好きになったって、報われることはないんだな、と改めて痛感する。
自分の気持ちが異端なのは十分承知している。だから、届かなくて当然なのだとも。
ふと、ひと気を感じて視線を向けた。
コンビニの入り口に、バイトの制服姿の男が立っている。
帰っていくふたりを、雪史と同じように見つめていたのは冬次だった。
冬次は、うつろな目で亜佐実の後姿を追っていた。
的野が亜佐実に話しかけると、ギッと唇を引き結ぶ。

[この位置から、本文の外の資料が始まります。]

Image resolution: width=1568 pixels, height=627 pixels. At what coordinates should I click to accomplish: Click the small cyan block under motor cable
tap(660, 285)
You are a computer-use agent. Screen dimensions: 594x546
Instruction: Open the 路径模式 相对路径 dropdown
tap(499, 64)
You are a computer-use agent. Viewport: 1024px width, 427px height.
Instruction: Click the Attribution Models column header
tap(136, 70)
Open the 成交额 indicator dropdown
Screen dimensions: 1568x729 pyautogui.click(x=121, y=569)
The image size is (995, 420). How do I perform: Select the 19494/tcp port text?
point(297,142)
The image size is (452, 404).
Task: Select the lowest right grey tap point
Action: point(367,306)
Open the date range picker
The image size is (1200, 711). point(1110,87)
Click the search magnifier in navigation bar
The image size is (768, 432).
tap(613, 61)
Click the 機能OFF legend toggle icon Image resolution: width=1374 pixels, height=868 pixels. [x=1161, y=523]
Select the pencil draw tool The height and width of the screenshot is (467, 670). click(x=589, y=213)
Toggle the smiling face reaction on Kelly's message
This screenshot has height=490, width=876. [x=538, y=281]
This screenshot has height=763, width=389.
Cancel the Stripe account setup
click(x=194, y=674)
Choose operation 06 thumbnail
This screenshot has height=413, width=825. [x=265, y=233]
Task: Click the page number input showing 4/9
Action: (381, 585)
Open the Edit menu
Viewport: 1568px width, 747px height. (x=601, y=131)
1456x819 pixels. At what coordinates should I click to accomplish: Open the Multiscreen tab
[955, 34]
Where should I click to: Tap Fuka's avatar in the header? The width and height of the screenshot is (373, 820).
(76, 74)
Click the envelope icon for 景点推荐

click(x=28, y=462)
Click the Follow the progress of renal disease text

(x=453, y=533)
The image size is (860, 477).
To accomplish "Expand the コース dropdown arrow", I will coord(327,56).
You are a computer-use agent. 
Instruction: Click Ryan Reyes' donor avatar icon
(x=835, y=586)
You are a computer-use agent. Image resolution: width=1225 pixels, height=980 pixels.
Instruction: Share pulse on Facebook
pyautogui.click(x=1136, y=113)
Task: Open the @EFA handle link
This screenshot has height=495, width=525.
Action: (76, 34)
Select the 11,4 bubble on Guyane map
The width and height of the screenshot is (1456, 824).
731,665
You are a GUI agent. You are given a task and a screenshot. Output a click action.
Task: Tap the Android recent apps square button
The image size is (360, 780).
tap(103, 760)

しばらくすると、瞳を地面に落として何もないアスファルトを強く蹴った。
伏せた顔は悲しみでゆがんでいる。
もういちど顔をあげると、やるせなさに押しつぶされた表情で、消えていくふたつの影をにらんだ。
――ああ、そうだったんだ。
雪史は声もかけられず、そっと後じさりしてコンビニの前から離れた。
冬次は亜佐実のことが好きだったんだ。
だから、ふたりの仲をうらやんで亜佐実の彼氏である的野に、あんなトゲのある態度を示していたのだ。
昔から仲のいい友達だったのに。
けれど友達だからこそ、恋愛が絡めば関係は複雑になるのかもしれない。
そうして、今の自分もたぶん、冬次と同じ顔をしている。
ふたりの仲のよさに嫉妬している。やるせなくて悲しくて、ゆがんだ顔をさらしている。
自分は亜佐実のようにはなれない。的野と腕をくんで歩くことなんで、きっと、一生、無理だ。
わかりきった現実を改めてつきつけられて、雪史はうなだれたまま、ひとり家路を急いだ。